• **TESTO DI PARTENZA**:
Enormi piantagioni di grano dorato si estendevano su ettari di terra incontaminata; alberi da frutta variopinti si dispiegavano su immacolate colline; simpatici agricoltori paffuti con le guance rosse, ripresi a girovagare a dorso di asino, decantavano l’autenticità “propri” prodotti naturali, adducendo che il meglio del meglio era ciò che vi avevano mostrato in figura o in video.
Ovvero? Cosa vi proponevano quelle réclame, oggi considerate un vintage della pubblicità?
Prodotti assolutamente perfetti. Mele senza bruchi, Verdure così belle e grandi che ci avrebbero rallegrato la vista se le avessimo usate come oggetti di arredo. Minuscole aziende a conduzione familiare di 30 metri quadrati in formato cartone animato che però potevano produrre alimenti e snack per due continenti…che strano!

Il dilemma del Biologico
Se vogliamo parlare di piccole produzioni locali, di artigianato conserviero, magari in parte anche di produzione BIO e soprattutto do prodotti germinati, cresciuti e raccolti in Italia, allora dobbiamo parlare di produzioni più esigue che possono soddisfare poco in più della richiesta a km-0.

• **MATERIALE ESTRATTO**:
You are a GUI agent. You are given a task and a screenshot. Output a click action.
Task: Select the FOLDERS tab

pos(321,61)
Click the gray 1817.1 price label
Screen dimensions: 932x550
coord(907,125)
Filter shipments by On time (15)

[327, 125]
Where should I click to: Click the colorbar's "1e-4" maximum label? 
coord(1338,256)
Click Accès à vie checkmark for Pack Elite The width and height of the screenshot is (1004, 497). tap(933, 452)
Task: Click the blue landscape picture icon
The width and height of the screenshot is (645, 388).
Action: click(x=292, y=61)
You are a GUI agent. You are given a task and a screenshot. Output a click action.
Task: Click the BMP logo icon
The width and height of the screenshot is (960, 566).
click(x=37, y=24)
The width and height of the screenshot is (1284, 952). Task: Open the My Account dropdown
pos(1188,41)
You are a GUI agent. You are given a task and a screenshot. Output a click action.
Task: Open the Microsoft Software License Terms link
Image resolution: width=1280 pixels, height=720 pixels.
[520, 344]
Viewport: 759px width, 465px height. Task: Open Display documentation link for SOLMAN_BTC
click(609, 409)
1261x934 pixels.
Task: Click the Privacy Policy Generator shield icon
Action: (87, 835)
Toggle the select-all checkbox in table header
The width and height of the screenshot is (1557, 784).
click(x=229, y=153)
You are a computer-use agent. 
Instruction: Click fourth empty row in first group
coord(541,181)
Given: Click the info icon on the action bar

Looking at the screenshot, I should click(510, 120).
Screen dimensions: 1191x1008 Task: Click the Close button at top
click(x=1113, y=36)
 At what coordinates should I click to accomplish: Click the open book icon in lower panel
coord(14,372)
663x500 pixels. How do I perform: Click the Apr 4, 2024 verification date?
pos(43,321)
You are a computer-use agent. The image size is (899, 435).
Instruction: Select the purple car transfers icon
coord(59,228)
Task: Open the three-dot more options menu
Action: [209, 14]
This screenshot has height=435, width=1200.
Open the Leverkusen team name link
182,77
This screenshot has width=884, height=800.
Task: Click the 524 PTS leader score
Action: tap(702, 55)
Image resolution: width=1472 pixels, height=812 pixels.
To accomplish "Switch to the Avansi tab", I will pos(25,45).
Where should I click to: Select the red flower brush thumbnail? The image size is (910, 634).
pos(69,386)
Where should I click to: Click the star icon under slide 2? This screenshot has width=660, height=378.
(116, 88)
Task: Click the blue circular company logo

• **PROBLEMI DA RISOLVERE**:
(A) Elenca i tipi di produzione nominati nel testo sulle vecchie pubblicità, nella frase che comincia con "Se vogliamo parlare di piccole produzioni locali".
(B) Restituisci parola per parola il brano del testo sulle vecchie pubblicità che va da "Enormi piantagioni di" fino a "vintage della pubblicità?" incluso.

• **RISPOSTE**:
(A)
- piccole produzioni locali
- artigianato conserviero
- produzione BIO
- prodotti germinati, cresciuti e raccolti in Italia

(B)
Enormi piantagioni di grano dorato si estendevano su ettari di terra incontaminata; alberi da frutta variopinti si dispiegavano su immacolate colline; simpatici agricoltori paffuti con le guance rosse, ripresi a girovagare a dorso di asino, decantavano l’autenticità “propri” prodotti naturali, adducendo che il meglio del meglio era ciò che vi avevano mostrato in figura o in video.
Ovvero? Cosa vi proponevano quelle réclame, oggi considerate un vintage della pubblicità?